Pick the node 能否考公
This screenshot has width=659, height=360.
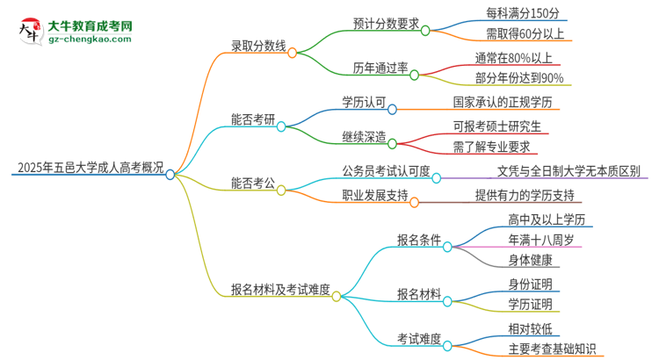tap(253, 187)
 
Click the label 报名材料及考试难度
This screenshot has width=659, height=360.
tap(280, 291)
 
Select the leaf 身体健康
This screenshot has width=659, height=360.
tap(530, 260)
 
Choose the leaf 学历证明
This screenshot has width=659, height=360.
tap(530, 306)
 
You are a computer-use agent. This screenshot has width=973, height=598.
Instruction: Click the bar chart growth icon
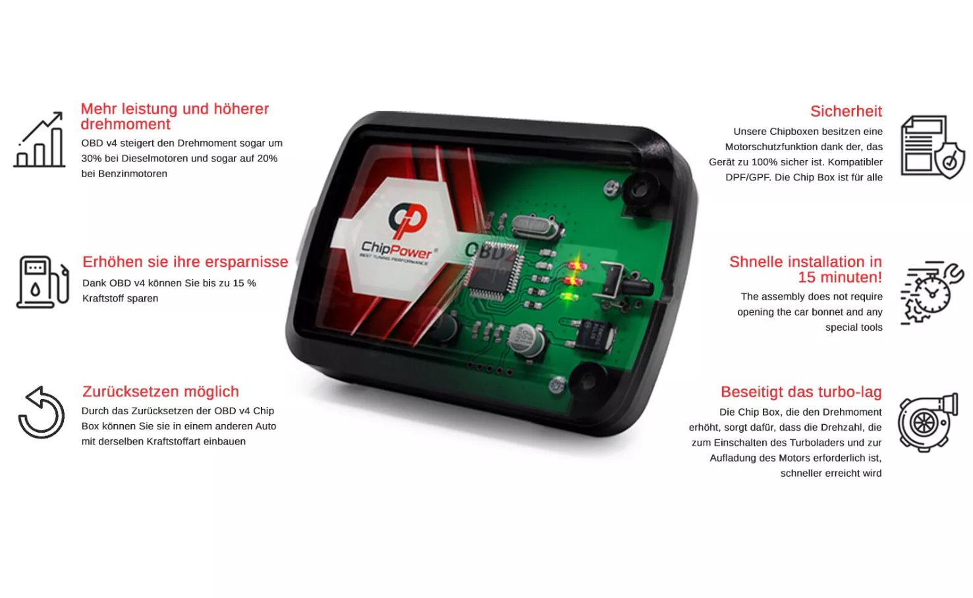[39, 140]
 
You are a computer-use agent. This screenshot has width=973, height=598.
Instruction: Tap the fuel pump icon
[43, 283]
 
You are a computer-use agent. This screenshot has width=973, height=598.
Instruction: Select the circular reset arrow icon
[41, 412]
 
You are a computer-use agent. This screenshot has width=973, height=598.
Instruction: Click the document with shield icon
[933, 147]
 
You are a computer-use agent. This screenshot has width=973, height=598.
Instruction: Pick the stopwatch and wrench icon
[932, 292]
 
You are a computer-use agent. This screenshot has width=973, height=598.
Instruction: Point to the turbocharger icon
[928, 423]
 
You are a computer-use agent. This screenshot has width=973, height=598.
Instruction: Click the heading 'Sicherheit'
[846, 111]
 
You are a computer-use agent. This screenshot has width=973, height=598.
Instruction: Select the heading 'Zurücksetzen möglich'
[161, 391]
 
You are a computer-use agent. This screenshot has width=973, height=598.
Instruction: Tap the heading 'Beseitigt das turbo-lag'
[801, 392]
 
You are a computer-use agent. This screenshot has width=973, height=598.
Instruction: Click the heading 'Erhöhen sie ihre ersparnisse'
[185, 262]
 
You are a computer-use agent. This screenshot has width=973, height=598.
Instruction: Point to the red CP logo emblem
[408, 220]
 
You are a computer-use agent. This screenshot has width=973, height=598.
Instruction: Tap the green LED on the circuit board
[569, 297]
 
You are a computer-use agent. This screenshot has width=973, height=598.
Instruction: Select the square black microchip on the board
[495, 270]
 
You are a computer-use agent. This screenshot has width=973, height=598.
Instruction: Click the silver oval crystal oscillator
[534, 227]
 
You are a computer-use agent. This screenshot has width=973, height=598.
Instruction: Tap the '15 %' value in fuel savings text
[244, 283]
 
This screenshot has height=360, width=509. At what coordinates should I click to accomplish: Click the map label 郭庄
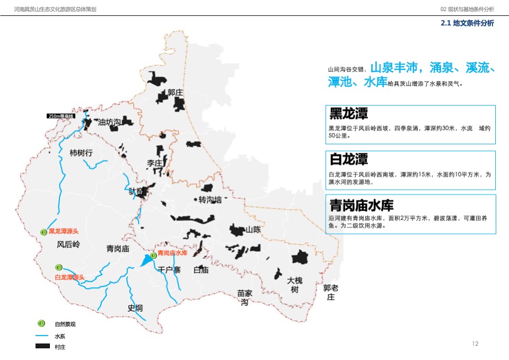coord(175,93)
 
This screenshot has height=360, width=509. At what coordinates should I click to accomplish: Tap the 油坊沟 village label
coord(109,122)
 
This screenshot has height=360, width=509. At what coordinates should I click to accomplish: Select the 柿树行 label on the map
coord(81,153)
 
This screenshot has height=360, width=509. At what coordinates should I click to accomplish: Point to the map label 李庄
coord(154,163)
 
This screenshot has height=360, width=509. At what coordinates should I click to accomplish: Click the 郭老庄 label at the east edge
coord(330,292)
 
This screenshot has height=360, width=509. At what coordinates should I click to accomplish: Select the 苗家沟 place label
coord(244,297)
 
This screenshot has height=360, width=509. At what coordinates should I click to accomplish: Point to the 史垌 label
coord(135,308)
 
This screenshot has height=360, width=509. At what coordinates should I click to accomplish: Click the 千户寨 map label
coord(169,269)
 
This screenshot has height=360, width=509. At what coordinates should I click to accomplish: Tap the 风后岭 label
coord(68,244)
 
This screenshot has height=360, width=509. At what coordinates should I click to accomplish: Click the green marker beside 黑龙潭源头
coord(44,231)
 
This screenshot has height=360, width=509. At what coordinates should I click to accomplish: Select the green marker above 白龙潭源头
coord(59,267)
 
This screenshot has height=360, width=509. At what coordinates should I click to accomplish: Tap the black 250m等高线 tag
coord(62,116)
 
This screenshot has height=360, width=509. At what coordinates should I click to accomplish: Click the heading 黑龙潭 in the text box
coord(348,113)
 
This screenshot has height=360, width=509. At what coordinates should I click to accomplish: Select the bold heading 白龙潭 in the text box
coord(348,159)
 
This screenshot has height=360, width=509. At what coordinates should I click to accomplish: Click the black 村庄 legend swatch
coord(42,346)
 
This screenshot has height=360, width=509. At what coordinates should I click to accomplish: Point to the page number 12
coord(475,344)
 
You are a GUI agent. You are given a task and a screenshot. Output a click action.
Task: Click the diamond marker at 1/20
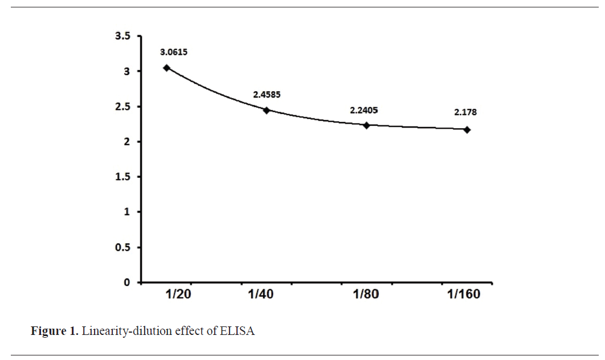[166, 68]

● ● ●

Work to be completed: Format the material as a numbered list, beginning at the line that contains "苗家沟 place label" and continuing through its last line, with blank lines skipped and the pictures omitted.

The solution:
1. This screenshot has height=360, width=509. At what coordinates should I click to accomplish: Select the 苗家沟 place label
2. coord(244,297)
3. This screenshot has height=360, width=509. At what coordinates should I click to accomplish: Point to the 史垌 label
4. coord(135,308)
5. This screenshot has height=360, width=509. At what coordinates should I click to accomplish: Click the 千户寨 map label
6. coord(169,269)
7. This screenshot has height=360, width=509. At what coordinates should I click to accomplish: Tap the 风后岭 label
8. coord(68,244)
9. This screenshot has height=360, width=509. At what coordinates should I click to accomplish: Click the green marker beside 黑龙潭源头
10. coord(44,231)
11. This screenshot has height=360, width=509. At what coordinates should I click to accomplish: Select the green marker above 白龙潭源头
12. coord(59,267)
13. This screenshot has height=360, width=509. At what coordinates should I click to accomplish: Tap the black 250m等高线 tag
14. coord(62,116)
15. This screenshot has height=360, width=509. At what coordinates should I click to accomplish: Click the heading 黑龙潭 in the text box
16. coord(348,113)
17. This screenshot has height=360, width=509. At what coordinates should I click to accomplish: Select the bold heading 白龙潭 in the text box
18. coord(348,159)
19. This screenshot has height=360, width=509. At what coordinates should I click to accomplish: Click the black 村庄 legend swatch
20. coord(42,346)
21. This screenshot has height=360, width=509. At what coordinates should I click to accomplish: Point to the page number 12
22. coord(475,344)
23. You are a GUI agent. You are given a task and a screenshot. Output a click action.
24. Task: Click the diamond marker at 1/20
25. [166, 68]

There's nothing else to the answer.